Understanding Prescriptive Analytics
If you’ve heard about (Business) Analytics or Advanced Analytics, then you’ve probably encountered analytics terms such as ‘Descriptive’, ‘Predictive’ and ‘Prescriptive’. PreWarp is considered to be a Prescriptive Analytics technology – we offer you a way to get recommended actions during a decision making process using optimisation modelling that is working under the hood of a user-friendly interface.
Unlike Descriptive (focused on reporting with basic trend or pattern recognition) or Predictive Analytics (focused on predicting the future with forecasting techniques), Prescriptive Analytics determines ways in which business processes should evolve or be modified. This is crucial to make data and business rules actionable instead of only providing insight into your data’s behaviour.

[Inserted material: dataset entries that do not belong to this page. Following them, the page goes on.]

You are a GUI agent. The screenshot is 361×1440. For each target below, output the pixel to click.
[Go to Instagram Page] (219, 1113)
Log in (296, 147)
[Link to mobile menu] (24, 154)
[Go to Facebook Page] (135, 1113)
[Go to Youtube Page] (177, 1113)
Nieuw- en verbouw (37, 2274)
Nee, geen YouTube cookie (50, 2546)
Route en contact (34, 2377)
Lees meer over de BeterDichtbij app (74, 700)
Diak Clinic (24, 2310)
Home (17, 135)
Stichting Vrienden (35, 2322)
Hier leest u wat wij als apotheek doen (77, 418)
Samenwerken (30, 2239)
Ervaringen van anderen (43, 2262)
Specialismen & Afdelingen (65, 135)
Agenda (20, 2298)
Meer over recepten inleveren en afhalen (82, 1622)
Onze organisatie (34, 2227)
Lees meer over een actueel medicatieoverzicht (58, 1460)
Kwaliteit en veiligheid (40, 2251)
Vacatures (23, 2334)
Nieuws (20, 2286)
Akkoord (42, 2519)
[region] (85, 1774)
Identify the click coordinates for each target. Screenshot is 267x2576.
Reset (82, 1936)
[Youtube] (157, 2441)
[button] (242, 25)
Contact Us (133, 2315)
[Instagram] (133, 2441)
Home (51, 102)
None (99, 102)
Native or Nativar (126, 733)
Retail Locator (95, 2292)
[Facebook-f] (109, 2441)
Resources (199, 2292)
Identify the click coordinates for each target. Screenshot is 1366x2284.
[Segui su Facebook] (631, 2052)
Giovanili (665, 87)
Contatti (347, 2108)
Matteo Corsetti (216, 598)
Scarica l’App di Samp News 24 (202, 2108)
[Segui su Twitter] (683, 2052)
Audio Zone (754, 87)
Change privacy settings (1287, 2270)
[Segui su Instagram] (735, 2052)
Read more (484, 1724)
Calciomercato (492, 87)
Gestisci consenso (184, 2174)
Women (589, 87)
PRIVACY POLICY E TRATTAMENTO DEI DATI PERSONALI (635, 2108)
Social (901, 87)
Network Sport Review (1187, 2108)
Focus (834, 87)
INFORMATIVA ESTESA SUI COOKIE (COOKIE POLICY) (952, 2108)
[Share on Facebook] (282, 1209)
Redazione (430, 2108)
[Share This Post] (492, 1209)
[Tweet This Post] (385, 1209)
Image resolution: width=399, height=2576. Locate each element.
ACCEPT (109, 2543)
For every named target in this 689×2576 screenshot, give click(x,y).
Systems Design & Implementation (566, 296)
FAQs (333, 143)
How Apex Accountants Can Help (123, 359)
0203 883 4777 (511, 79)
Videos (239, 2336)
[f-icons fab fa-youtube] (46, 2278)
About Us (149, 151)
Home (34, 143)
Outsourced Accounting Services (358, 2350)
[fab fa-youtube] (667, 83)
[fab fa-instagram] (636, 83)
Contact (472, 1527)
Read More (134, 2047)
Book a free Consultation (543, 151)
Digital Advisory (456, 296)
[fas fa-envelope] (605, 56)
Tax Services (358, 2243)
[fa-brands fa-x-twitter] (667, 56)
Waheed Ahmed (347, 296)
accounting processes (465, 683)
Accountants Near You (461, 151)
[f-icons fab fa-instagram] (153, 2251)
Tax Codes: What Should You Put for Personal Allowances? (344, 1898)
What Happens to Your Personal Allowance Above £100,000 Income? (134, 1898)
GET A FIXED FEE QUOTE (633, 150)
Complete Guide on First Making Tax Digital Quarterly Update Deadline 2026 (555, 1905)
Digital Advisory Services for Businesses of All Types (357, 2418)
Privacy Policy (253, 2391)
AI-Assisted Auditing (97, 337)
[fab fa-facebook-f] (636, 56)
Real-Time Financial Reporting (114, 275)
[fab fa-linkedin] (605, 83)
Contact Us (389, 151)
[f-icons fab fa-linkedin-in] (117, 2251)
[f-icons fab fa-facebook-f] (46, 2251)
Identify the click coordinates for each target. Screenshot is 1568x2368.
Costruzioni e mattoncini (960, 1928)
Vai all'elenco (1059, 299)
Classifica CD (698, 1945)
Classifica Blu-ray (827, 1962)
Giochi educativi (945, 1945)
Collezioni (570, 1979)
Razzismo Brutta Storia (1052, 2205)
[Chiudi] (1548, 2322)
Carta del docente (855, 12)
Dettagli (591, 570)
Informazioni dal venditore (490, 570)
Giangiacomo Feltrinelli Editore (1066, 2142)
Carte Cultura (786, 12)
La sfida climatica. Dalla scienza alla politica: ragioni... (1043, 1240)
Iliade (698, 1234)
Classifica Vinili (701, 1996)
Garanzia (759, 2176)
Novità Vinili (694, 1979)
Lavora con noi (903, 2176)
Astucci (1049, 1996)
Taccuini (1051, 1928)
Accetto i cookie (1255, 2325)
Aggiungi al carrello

PreWarp enables you to define your business logic though a business modelling process while defining the input as well as the required output, variable decisions, and objective(s). Using advanced mathematical programming optimisation engines, AIMMS provides recommendations against a (combined) objective such as maximal revenue, minimal cost, optimal service etc. We do this in such a way that regular business users can analyse various options (scenarios) through a highly interactive user interface.
Those who are using advanced analytics are winning
Gartner research (2018) has found that the use of advanced analytics in the supply chain is improving forecast accuracy, cycle time reduction, capacity availability and contributing to cost reduction.
What you should consider
Embracing Prescriptive Analytics requires your (extended) team to be enthused about its benefits and ready to make the leap towards data-driven decisions. Moreover, the recommendations provided by a Prescriptive Analytics tool need support from the organisation – as they can sometimes appear to be counter-intuitive. Ensure your technology supports, and not hinders, this process. With PreWarp you have the ability to do rapid prototyping and immediately start working with end users that do not necessarily need to know the intrinsic qualities of analytics, but understand the results.